Lalu bagaimana dengan pekerja eksisting sekarang menghadapi kondisi ini? Cukupkah kita hanya dengan bekerja baik saja? Saya katakan tidak. Karyawan-karyawan baru yang kita kenal dengan kaum millennials ini memiliki kemampuan tumbuh kembang secara exponential. Jika kita lamban atau cukup puas dengan kondisi sekarang, maka tak lama lagi mereka akan menyalip kita atau bahkan menjadi atasan kita. Dari sisi pemberi kerja tentu akan lebih nyaman bagi mereka mempekerjakan karyawan yang memiliki semangat kerja tinggi dan memiliki kemampuan lebih atau dua kali lipat dari pekerja eksisting. Maka tak bisa dipungkiri jika senioritas dalam suatu organisasi akan menjadi tidak berarti lagi nantinya.
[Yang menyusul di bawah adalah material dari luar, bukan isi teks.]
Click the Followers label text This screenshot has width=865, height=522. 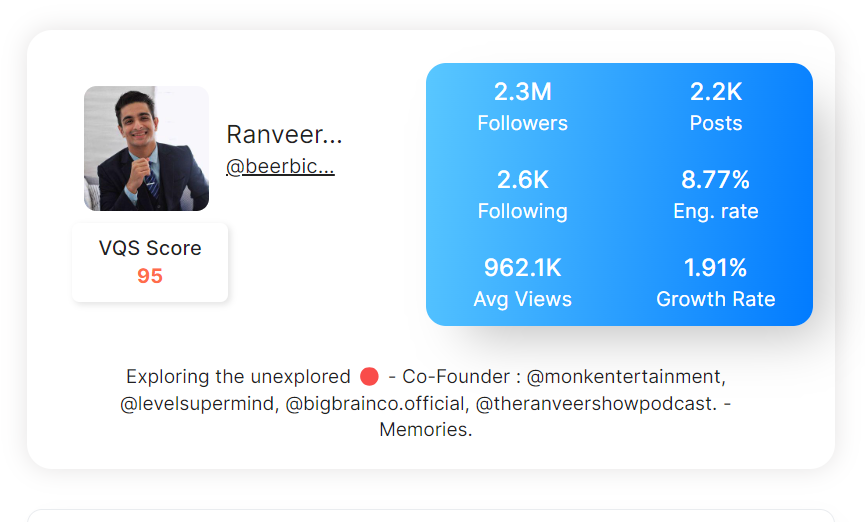(522, 123)
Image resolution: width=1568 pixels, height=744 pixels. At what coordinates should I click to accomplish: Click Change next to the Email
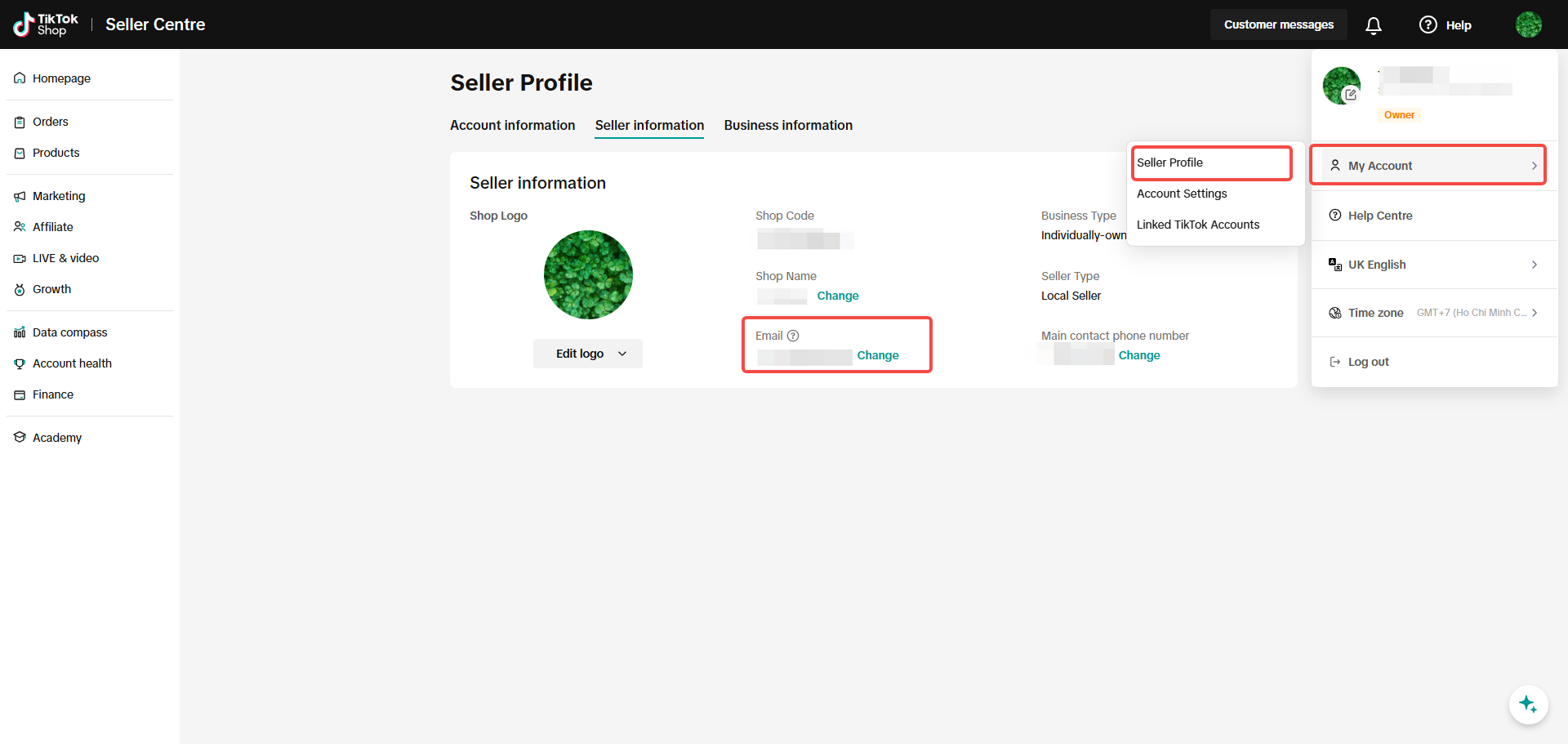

Dalam beberapa kesempatan menghadiri forum bisnis, saya mengaminkan kenyataan ini. Saya melihat sendiri beberapa fungsi manajemen bawah dan menengah diisi oleh tenaga kerja asing terutama dari India dan Filipina. Jabatan-jabatan managerial tingkat menengah bahkan sudah dipercayakan bagi fresh graduate dari universitas luar negeri. Keahlian mereka sangat layak diacungkan jempol, didukung dengan tingkat kepercayaan diri mereka yang sangat tinggi.
Masihkah kita berpangku tangan dengan kenyataan ini? Mari kita gugah diri kita sendiri, kita buat diri kita gelisah dengan kondisi sekarang ini. Seperti disruptive dalam teknologi informasi yang malah menghasilkan banyak bisnis dan kesempatan baru, seperti itulah kita seharusnya bermetamorfosis. Mari kita mulai permenungan ini, semoga semakin baik di masa yang akan datang.
Tulisan yang sangat bagus buat para akuntan muda sehingga siap dalam menyongsong era global dgn membekali diri dgn kompetensi dan menjadi TALENT yang siap dalam persaingan global.
Pak Guntur, tulisan ini juga menjadi alert bagi kita karyawan yang tidak termasuk muda lagi.